The Portfolio Management Process at StateTrust, a TRIED AND TRUE COURSE FOR SUCCESS
StateTrustspecializes in providing a complete range of financial products, services and strategies to help its clients to grow and preserve their net worth, while reaching their investment objectives and financial goals.
Miami, Florida, USA – March 20, 2014 – The investment and portfolio management process at StateTrust starts by defining the client’s financial goals, then they determine an investment allocation strategy, choose the right financial vehicles, select an appropriate money manager with the expertise to advice on portfolio management decisions and finally, design a portfolio that encompasses the right mix of assets to suit the client’s financial needs and tolerance for risk.
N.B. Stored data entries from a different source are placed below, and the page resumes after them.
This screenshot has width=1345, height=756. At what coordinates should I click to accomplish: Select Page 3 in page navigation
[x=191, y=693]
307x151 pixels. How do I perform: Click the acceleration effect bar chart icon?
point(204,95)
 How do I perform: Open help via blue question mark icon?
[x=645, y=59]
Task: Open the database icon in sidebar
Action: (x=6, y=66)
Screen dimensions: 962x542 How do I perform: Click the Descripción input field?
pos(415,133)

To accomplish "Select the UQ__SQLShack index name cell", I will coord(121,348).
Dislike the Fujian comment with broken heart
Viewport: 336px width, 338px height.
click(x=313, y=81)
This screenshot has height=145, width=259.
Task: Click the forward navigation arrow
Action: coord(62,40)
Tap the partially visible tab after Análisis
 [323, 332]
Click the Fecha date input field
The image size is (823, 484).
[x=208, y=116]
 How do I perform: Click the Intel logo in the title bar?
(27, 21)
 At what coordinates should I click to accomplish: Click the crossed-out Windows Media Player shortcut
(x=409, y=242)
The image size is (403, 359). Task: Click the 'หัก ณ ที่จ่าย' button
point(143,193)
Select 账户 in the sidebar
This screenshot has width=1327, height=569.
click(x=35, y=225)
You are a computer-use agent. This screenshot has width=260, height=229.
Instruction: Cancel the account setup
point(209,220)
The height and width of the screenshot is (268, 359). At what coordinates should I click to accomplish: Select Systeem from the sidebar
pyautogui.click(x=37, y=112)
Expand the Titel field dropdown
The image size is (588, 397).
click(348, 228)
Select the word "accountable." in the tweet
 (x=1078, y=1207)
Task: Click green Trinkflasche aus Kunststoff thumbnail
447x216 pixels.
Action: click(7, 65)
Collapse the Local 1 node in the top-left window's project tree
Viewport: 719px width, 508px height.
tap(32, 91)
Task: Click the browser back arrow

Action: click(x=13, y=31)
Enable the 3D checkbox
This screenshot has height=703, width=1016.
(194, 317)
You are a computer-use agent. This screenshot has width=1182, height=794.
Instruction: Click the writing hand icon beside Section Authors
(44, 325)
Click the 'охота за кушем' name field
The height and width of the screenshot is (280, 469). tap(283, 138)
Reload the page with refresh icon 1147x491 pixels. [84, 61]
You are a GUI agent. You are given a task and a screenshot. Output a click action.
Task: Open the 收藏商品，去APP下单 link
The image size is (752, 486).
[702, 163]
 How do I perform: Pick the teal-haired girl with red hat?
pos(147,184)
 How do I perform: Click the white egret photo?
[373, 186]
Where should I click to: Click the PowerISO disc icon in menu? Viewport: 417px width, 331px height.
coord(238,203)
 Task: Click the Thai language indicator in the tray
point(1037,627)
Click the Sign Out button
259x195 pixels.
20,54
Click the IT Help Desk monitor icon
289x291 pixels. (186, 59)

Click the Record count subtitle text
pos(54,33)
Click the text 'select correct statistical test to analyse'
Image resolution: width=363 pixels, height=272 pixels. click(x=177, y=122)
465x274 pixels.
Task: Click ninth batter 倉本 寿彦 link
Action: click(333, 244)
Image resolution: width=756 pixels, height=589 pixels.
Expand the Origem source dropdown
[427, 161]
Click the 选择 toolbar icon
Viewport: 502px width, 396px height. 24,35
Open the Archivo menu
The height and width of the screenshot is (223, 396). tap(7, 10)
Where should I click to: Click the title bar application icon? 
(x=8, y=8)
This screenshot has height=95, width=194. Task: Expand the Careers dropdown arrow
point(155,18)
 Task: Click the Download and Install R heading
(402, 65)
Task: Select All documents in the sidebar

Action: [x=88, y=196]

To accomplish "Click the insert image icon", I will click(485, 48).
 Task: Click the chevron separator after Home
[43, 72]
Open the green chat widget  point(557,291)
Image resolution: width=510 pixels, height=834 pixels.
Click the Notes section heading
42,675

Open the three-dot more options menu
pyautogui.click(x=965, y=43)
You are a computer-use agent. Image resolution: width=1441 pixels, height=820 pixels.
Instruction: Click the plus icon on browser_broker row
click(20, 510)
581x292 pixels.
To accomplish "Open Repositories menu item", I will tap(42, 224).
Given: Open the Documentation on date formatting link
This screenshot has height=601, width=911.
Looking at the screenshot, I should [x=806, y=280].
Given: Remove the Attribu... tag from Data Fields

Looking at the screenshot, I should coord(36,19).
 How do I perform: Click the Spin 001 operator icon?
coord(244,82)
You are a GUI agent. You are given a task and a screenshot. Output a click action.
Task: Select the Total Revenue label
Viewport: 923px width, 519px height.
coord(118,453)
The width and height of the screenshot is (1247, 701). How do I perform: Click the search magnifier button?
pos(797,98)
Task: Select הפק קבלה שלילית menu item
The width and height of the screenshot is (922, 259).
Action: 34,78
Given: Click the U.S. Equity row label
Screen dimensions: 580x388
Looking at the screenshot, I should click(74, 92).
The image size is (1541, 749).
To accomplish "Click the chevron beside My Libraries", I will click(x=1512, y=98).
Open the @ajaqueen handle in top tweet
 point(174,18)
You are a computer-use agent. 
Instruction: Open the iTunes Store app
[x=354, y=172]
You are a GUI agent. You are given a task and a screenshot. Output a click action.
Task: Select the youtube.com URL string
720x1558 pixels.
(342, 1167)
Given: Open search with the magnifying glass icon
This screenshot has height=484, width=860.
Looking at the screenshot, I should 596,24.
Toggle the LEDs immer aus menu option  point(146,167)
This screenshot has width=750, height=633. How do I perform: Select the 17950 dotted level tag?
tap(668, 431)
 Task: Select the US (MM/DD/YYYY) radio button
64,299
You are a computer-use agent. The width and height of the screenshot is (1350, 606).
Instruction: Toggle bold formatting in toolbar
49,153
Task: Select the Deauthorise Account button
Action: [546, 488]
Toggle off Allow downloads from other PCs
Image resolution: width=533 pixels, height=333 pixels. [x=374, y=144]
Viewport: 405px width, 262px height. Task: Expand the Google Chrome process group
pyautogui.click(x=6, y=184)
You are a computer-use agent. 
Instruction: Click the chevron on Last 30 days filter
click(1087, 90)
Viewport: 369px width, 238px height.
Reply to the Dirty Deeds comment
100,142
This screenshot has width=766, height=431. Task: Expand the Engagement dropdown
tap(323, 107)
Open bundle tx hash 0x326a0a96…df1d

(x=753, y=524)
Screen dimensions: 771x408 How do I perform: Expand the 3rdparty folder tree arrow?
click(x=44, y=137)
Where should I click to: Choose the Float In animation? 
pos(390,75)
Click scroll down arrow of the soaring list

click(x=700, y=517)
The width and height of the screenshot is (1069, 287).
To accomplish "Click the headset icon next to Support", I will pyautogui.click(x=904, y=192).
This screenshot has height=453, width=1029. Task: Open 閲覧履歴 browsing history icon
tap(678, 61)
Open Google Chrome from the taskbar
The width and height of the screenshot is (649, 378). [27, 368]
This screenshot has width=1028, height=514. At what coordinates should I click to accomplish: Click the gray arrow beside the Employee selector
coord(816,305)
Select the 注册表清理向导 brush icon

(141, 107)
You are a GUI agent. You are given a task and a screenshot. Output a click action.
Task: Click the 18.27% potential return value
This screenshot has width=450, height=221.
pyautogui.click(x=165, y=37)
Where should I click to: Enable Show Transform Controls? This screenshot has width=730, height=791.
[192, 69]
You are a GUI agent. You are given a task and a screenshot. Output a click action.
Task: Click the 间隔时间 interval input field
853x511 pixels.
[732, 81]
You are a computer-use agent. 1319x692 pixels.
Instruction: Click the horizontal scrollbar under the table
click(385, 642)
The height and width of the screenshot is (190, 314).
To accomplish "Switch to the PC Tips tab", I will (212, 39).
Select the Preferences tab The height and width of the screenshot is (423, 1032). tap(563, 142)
To create a financial profile we match the following investment parameters with the client’s specific investment goals and objectives:
Risk tolerance level: The amount of risk the client is willing to take as an investor. Generally, higher returns imply a higher amount of risk.
Time Horizon: Defining the amount of time available to reach a financial objective is critical in determining the investment vehicles used to attain that goal.
Liquidity: If the client might need to cash out a significant portion of their investments in a short time period, it is important to look at the ability to convert the investment into cash at any point without having to sell it at a significant discount from its current market price.
Income Tax Considerations: Investment selection can be influenced by the client’s tax bracket, available tax credits, amounts and types of income, deductions and depreciation.
Expected Return on Investment: Based on historical information of returns for different asset classes. Since past performance does not guarantee future performance, the difference between historical returns and actual returns could be significant.
Systematic Risk: The risks that cannot be reduce or eliminate, such as Inflation, marketplace, interest rate, politics and regulations.
Unsystematic Risk: Company-specific or industry-specific risk in a portfolio. It can be significantly reduced or eliminated through diversification.
Minimum Required Rate of Return: The amount of return necessary to warrant a purchase. This rate is defined by the client’s financial objectives.